A recent report on Silicon Valley philanthropy indicates that while the area’s new generation of tech millionaires is increasingly eager to invest in social change, Silicon Valley donors are not focusing much of their giving on their local community.
Silicon Valley entrepreneurs have by no means refrained from investing their money in philanthropic causes—from 2008 to 2013 their individual giving saw a 150% increase, from $1.9 billion to $4.8 billion. But despite these large increases in giving, nonprofits working in Silicon Valley are seeing little benefits. While local giving from Silicon Valley companies has doubled from $56 million in 2009 to $117 million in 2015, 77% of local nonprofits still report revenues under $1 million, and 30% are running deficits above the state and national average.
This is in part due to Silicon Valley’s tech boom—the cost of living in the area has risen to such a degree that 29.5% of its 2.6 million residents rely on either public or private assistance to meet their needs. According to the report, there has been a “sharp increase in the number of [formerly] middle-class families accessing services such as free healthcare, food banks, and shelters.” Locals are increasingly turning to nonprofits for assistance, and the organizations are struggling to meet the growing demands.
So why, in the words of the report, “are local community-based organizations struggling to meet demand in one of the wealthiest and most sophisticated regions in the country?” And “Why aren’t more Silicon Valley philanthropists directing their dollars toward local organizations and issues—as opposed to national or global causes?” The report states that “Some of these nonprofits have offices just blocks away from the region’s booming tech companies.” There must surely be something wrong if Silicon Valley philanthropists and Silicon Valley nonprofits are failing to come together to address the needs of their shared community.

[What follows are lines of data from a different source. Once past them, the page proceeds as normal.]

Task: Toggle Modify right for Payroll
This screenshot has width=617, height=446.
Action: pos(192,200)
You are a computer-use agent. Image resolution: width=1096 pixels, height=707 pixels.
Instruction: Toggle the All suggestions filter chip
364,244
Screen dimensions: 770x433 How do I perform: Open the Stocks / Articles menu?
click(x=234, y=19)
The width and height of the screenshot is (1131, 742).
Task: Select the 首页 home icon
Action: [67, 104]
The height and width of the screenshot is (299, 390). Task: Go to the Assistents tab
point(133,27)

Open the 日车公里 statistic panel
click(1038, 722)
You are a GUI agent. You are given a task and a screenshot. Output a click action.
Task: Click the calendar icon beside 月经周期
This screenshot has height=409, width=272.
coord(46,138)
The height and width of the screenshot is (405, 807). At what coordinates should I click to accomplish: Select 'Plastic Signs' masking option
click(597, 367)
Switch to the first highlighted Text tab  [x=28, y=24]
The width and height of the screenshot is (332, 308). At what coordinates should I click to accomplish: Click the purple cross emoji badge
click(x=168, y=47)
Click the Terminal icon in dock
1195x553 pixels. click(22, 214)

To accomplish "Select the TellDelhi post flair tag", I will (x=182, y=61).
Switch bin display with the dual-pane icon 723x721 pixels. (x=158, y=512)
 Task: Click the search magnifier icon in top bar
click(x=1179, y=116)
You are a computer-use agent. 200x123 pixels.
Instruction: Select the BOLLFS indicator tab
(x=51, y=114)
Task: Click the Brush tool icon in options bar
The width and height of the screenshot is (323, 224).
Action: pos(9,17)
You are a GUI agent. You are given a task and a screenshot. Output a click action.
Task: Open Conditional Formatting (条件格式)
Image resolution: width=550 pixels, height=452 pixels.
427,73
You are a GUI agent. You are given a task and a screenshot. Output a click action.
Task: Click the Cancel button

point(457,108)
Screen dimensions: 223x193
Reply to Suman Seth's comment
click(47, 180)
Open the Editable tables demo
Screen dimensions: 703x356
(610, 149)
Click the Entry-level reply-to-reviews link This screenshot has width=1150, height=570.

As the report notes, one of the difficulties lies in Silicon Valley’s “giving code,” or its culture of giving. Silicon Valley’s donors seek to be not just philanthropists, but “effective philanthropists” who are “‘bigger, better, and faster’ in their giving than the philanthropists who came before.” They do not want “Band-Aid solutions” that provide temporary relief, but permanent structural change; “they aspire to get to root causes and solve social problems rather than just ameliorate them.” As a result, local programs that seek to help those in need with health care, food, and shelter are simply not as appealing to Silicon Valley donors as projects aiming to eliminate disease, hunger, and homelessness altogether.
Silicon Valley’s giving code also places an emphasis upon metrics and data-driven results. Many Silicon Valley donors believe that “their philanthropy can achieve more impact in emerging markets,” where their dollars are worth more. Becoming more “effective” or “strategic” often implies forgoing local concerns in favor of making investments that appear to have the greatest impact. This means that there is less money for charitable causes closer to home. Mark Zuckerberg, the Silicon Valley philanthropist par excellence, has set the tone by using his fortune to address large-scale, abstract, issues rather than deliberately focusing on the tangible needs of his local community.
In addition, Silicon Valley philanthropists are often “inherently skeptical” of nonprofits, since they “don’t have effective programs or lack clear strategies.” As a result, there exists a certain level of distrust and even miscommunication between Silicon Valley philanthropists, who employ a language of business and effectiveness, and nonprofits, which employ a language of moral responsibility.
In conclusion, the report proposes a few practical solutions that might bring Silicon Valley nonprofits and philanthropists into closer communication and collaboration: Let nonprofits learn a little bit about what the new generation of philanthropists seeks and throw Silicon Valley donors a bone by using some metrics; use a little bit of utilitarian reasoning and remind philanthropists that an investment in their community means an investment in the neighborhoods where their children and employees live.
We might also propose as a solution a renewed discussion on the goals of charity: to create bonds of love between people and close-knit, thriving communities. It would be a shame for Silicon Valley donors to close themselves off from their neighbors in need and miss out on an opportunity to obtain for themselves and their neighbors the highest goal of philanthropy.